Reklama
Rozwiń

Ślub Kingi Dudy w Pałacu Prezydenckim. Watchdog pyta o koszty, ale studzi emocje

Sieć Obywatelska Watchdog Polska będzie domagała się zapewnień, że żadnych kosztów ślubu Kingi Dudy - jak przekonuje Kancelaria Prezydenta - nie ponieśli podatnicy. Eksperci są zgodni, że brak komunikacji w tej sytuacji to wpadka otoczenia ojca panny młodej.

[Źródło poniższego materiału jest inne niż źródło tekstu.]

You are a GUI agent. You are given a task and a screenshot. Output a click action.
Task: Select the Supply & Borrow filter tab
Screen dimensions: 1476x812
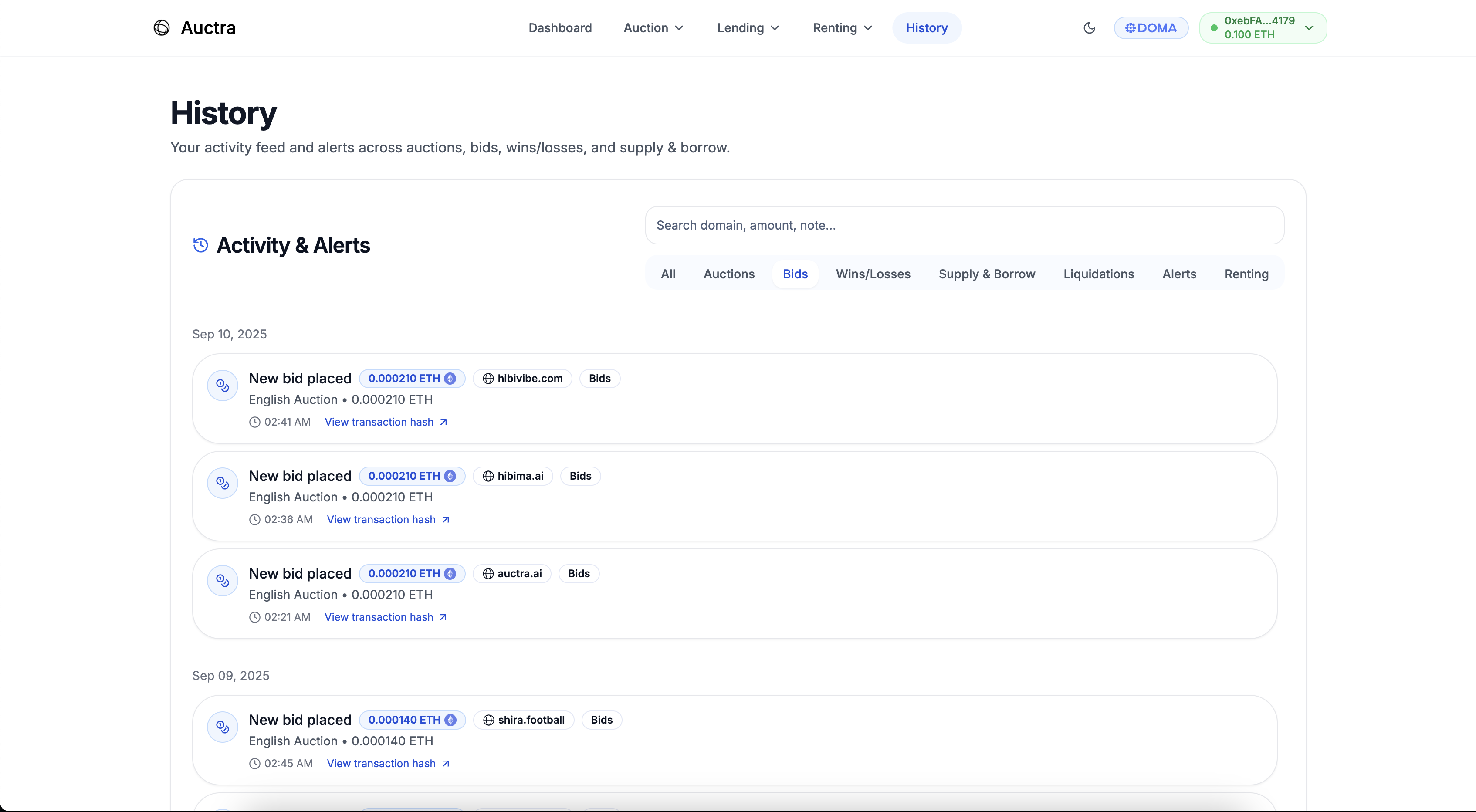[x=987, y=274]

Publikacja: 07.07.2025 18:54

Ślub Kingi Dudy w Pałacu Prezydenckim. Watchdog pyta o koszty, ale studzi emocje

Warszawa, 26.05.2025. Prezydent Andrzej Duda podczas wypowiedzi dla mediów na lotnisku w Warszawie

Foto: Piotr Nowak/PAP

Jak poinformował „Rzeczpospolitą” Szymon Osowski, prezes Sieci Obywatelskiej Watchdog Polska, stowarzyszenie złoży do Kancelarii Prezydenta wniosek w sprawie organizacji uroczystości, jednak – jak zapewnia – „nie po to, żeby wzbudzać dodatkowe zamieszanie, tylko upewnić się, kto pokrył koszty organizacji jej prywatnej części”.

Czytaj więcej

Krzysztof Adam Kowalczyk: Pałac Prezydencki domem biesiadnym? Pomysł na biznes pod słynnym żyrandolem

– Ale moim zdaniem całej sytuacji nie należy oceniać jednoznacznie. Trzeba pamiętać, że Pałac to aktualny dom prezydenta i jego małżonki, a więc ich sytuacja różni się od tej, w której np. prezydent miasta, jedynie pracujący w budynku urzędu, zorganizowałby tam prywatną uroczystość. Nawet biorąc pod uwagę, że córka już z nimi nie mieszka – zauważa ekspert. 

Podkreśla przy tym jednak, że „pewnych rzeczy w polityce się nie robi, zwłaszcza, kiedy już jest się w niej aktywnym od wielu lat”.

– Cała sytuacja została przede wszystkim fatalnie rozegrana komunikacyjnie, więc część społeczeństwa odebrała ją jako dowód na nadużywanie zasobów publicznych do załatwiania prywatnych spraw – uważa prezes Sieci Obywatelskiej Watchdog Polska. 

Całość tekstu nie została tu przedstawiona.